In Turbo Pascal, like in many languages, there was a Random()
function which could be used to generate pseudo-random numbers. I’ve started playing around with it, but after a few tests the limitations were obvious: the numbers seemed random, but whenever the program ran, the same numbers would be generated, in the same order.
Turns out, there was another function called Randomize()
, which solved this problem. Just by calling this method first, the numbers returned by Random()
seemed to be more random and they did not repeat during each execution.
Behind the scene, Randomize()
only initialized the random number generator algorithm with the current time. Based on this initial value, the algorithm behind Random()
would generate a sequence of pseudo-random numbers.
This approach would be considered bad practice nowadays. The values returned by the system clock can be predicted based on the logs and various other events. In a distributed environment, it would be possible for two algorithm instances to end up with the same seed (initial value), which would mean that the same random numbers would be generated on multiple application instances.
Cryptography relies heavily on random numbers which are very hard to predict. The term entropy was introduced to measure the predictability of random numbers, hence also their quality. Low entropy means that the numbers could be predicted easily, while a high entropy guarantees the opposite.
Why Should You Care?
As it turns out, entropy plays a very important role for applications, but also for the operating system. Gone are the days of Turbo Pascal when we were using DOS applications from the command line and sharing files using floppy disks. Operating systems and applications rely heavily on networking and in order to be able to share the information securely, cryptography is often involved.
The demand for entropy has increased a lot, but good quality random numbers cannot be generated easily. Other sources of entropy need to be used - such as the keyboard, the mouse or other hardware related events, especially from noisy sources. Due to the low level nature of these operations, random numbers are usually generated by the operating systems and exposed to applications through various streams.
Depending on the operating system, there are two ways of generating random numbers:
- non blocking sources which guarantee that clients will never have to wait for a random number to be available; in general, these are less secure, since the entropy data is stored in a pool and reused
- blocking sources which need to be fed constantly from entropy sources; when no more entropy data is available, clients will need to wait until enough data is collected for the generation of the next value
Non blocking sources are not very reliable from a security point of view, but they can be used in simple scenarios, where security is not that important. Blocking sources are more preferable, but they can be depleted easily, especially on server environments.

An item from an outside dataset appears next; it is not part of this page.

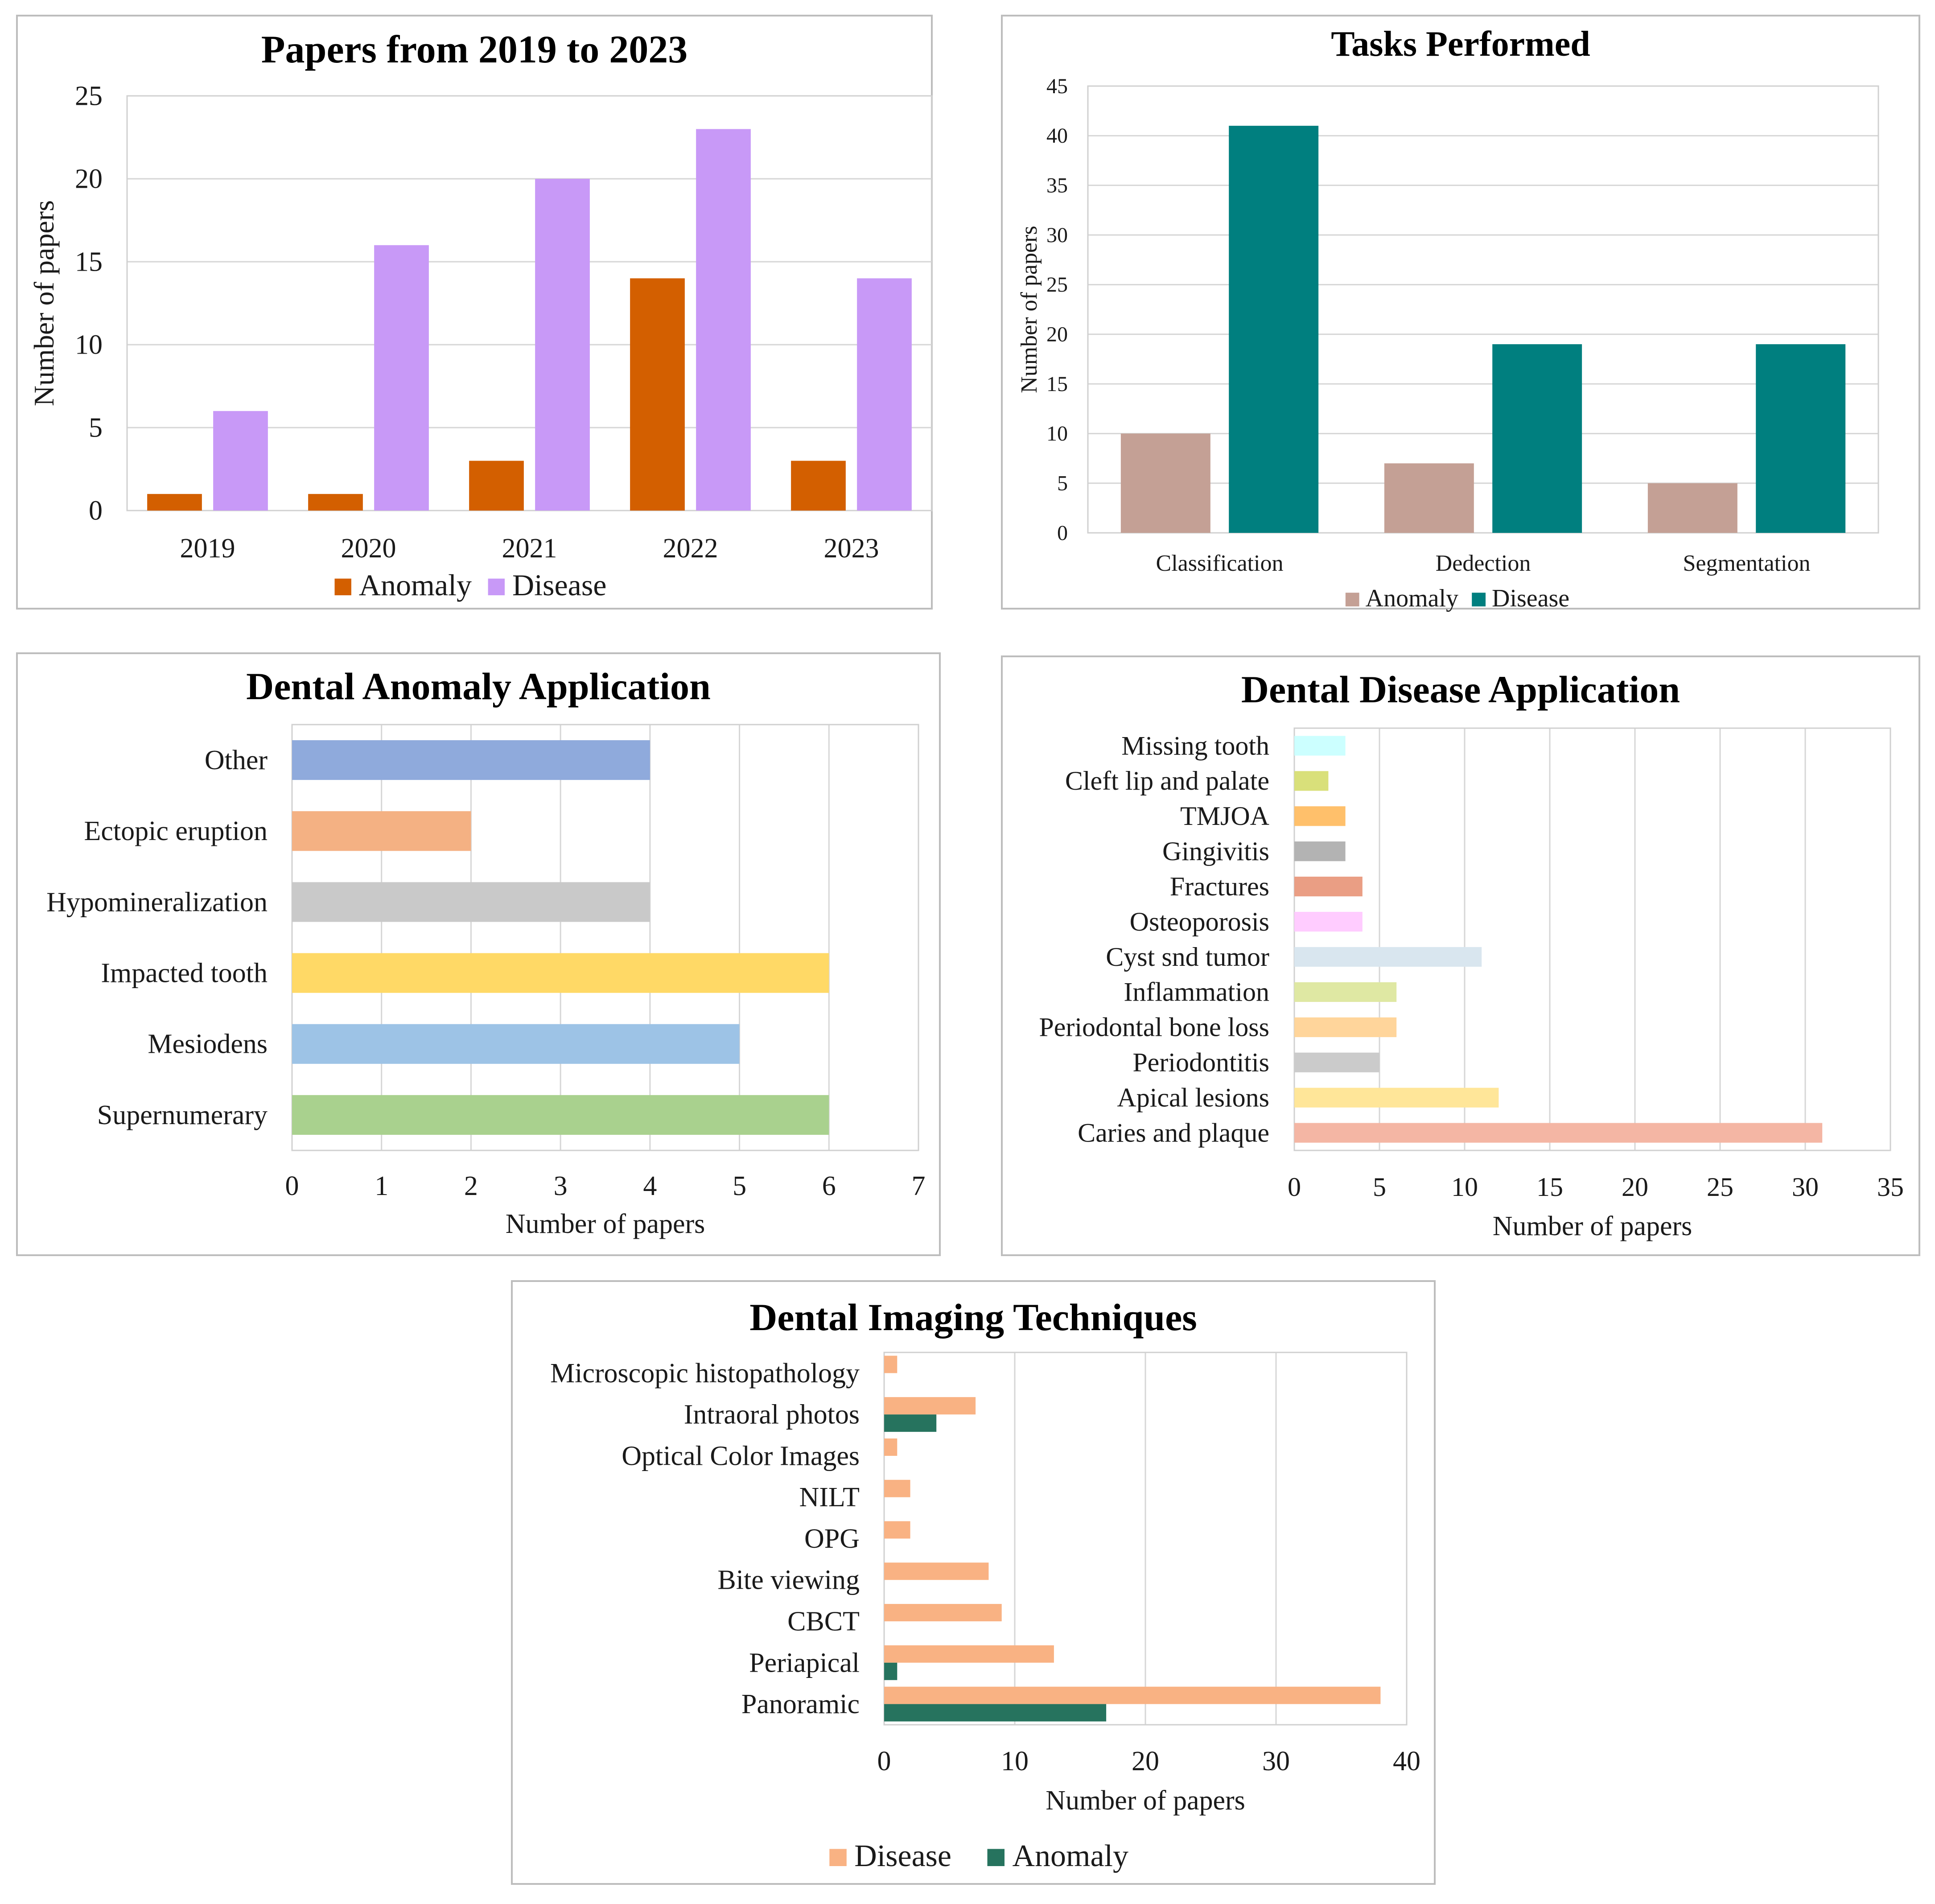 Image resolution: width=1935 pixels, height=1904 pixels. Describe the element at coordinates (1320, 746) in the screenshot. I see `disease-bar-missing-tooth` at that location.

Servers are usually running headless, with no keyboard or mouse attached to them. When virtualization is used, things only get worse, since the hardware level is further down the line and most often not exposed directly to the guest. This reduces significantly the available entropy for the guest operating system, which affects the overall performance - since random numbers become harder to generate.
What Can You Do About It?
The options depend a lot on the operating system. Entropy is often mentioned in the Linux environment, since there are more options available. Some operating systems avoid the performance issues caused by blocking random number sources and expose only non blocking ones (e.g. Windows). Unfortunately this raises the risk of using predictable random numbers for cryptography, thus affecting the overall security of the system and the data involved.
On Linux environments, you can determine the available entropy with:
# cat /proc/sys/kernel/random/entropy_avail
A low number, less than 100-200 is a sign of trouble. Performance is usually affected in this case, which will usually manifest in slow response times for encrypted network connections.
There are two ways of improving the existing entropy:
- Hardware random number generators
- Software level random number generators
Hardware level solutions are always preferable, but they increase the cost and the complexity of the infrastructure.
For software level random number generators there are multiple options. In Linux environments, haveged
is usually used. The setup is quite simple,
For Fedora,
yum install haveged
chkconfig haveged on
For other distributions, install the haveged
package using your package manager and make sure it starts up at boot.